§ **TO DO**: Starting at the line below holding "The height and width of the screenshot is (1754, 2100)." and stopping at the line holding "Task: Open the 磁盘名称 search field dropdown", print every line exactly, both ends included, and leave the rest out.
BEGIN
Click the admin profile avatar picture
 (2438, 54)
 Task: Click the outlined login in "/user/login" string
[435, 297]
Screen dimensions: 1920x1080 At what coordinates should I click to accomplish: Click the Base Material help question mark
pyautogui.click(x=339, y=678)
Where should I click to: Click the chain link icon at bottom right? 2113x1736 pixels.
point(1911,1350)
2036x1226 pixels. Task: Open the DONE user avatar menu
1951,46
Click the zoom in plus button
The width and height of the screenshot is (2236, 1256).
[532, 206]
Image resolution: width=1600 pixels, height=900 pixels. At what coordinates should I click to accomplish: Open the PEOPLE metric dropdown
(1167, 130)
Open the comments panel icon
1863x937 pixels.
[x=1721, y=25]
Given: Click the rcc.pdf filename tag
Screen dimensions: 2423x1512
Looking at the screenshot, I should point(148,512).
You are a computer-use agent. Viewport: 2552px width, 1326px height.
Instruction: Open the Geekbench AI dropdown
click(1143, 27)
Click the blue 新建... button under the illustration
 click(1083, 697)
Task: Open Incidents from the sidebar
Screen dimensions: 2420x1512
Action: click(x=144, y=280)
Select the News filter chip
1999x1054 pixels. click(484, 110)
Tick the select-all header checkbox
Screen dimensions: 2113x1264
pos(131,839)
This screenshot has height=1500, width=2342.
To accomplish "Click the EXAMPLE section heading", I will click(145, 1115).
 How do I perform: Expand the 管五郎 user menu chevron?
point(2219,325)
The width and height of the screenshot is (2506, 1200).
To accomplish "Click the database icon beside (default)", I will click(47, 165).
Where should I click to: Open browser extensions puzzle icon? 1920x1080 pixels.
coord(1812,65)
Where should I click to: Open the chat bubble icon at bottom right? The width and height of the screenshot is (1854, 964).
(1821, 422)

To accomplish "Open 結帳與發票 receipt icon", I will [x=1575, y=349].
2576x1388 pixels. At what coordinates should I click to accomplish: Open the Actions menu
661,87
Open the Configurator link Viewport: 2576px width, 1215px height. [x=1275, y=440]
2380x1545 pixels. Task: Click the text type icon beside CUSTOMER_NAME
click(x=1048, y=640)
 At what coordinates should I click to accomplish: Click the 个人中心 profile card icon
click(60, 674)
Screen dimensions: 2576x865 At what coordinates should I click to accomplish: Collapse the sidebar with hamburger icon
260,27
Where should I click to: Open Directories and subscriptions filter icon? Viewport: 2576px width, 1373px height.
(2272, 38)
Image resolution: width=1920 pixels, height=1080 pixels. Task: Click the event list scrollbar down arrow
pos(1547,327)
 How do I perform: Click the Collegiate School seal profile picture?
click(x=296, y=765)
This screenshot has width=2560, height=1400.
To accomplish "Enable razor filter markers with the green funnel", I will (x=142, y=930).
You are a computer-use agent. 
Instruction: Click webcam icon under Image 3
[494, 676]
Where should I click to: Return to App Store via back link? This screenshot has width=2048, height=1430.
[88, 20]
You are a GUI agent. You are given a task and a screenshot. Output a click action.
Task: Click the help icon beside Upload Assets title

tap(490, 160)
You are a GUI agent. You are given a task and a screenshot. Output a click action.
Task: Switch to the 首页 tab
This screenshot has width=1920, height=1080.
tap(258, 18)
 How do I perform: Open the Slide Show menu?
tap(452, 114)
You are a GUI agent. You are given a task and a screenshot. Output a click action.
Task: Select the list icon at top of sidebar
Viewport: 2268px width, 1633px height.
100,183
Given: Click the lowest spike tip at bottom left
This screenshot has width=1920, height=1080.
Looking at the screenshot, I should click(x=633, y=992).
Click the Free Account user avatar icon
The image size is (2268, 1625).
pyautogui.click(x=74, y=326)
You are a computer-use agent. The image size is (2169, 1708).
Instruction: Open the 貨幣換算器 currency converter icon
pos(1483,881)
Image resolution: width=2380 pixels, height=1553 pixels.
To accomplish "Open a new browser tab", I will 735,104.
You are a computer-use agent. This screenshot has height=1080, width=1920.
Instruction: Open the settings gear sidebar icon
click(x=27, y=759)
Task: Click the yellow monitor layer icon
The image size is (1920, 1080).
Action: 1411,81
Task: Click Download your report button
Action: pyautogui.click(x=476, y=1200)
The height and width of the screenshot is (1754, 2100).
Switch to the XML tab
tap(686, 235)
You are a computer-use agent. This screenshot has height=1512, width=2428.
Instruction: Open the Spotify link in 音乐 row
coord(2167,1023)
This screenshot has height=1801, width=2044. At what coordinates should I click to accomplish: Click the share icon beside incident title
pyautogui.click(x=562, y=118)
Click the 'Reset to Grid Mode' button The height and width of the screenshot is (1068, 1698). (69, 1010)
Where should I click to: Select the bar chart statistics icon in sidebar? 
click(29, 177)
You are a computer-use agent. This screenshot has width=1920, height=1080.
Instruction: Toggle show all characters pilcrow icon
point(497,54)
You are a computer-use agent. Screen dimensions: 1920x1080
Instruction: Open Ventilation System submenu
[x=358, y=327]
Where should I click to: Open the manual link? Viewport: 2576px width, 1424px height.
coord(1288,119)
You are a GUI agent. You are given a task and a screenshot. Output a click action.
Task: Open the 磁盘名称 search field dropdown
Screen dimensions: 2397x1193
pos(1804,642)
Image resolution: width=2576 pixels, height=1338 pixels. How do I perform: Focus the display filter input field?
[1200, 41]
END
§ **SOLUTION**:
The height and width of the screenshot is (1754, 2100).
Switch to the XML tab
tap(686, 235)
You are a computer-use agent. This screenshot has height=1512, width=2428.
Instruction: Open the Spotify link in 音乐 row
coord(2167,1023)
This screenshot has height=1801, width=2044. At what coordinates should I click to accomplish: Click the share icon beside incident title
pyautogui.click(x=562, y=118)
Click the 'Reset to Grid Mode' button The height and width of the screenshot is (1068, 1698). (69, 1010)
Where should I click to: Select the bar chart statistics icon in sidebar? 
click(29, 177)
You are a computer-use agent. This screenshot has width=1920, height=1080.
Instruction: Toggle show all characters pilcrow icon
point(497,54)
You are a computer-use agent. Screen dimensions: 1920x1080
Instruction: Open Ventilation System submenu
[x=358, y=327]
Where should I click to: Open the manual link? Viewport: 2576px width, 1424px height.
coord(1288,119)
You are a GUI agent. You are given a task and a screenshot. Output a click action.
Task: Open the 磁盘名称 search field dropdown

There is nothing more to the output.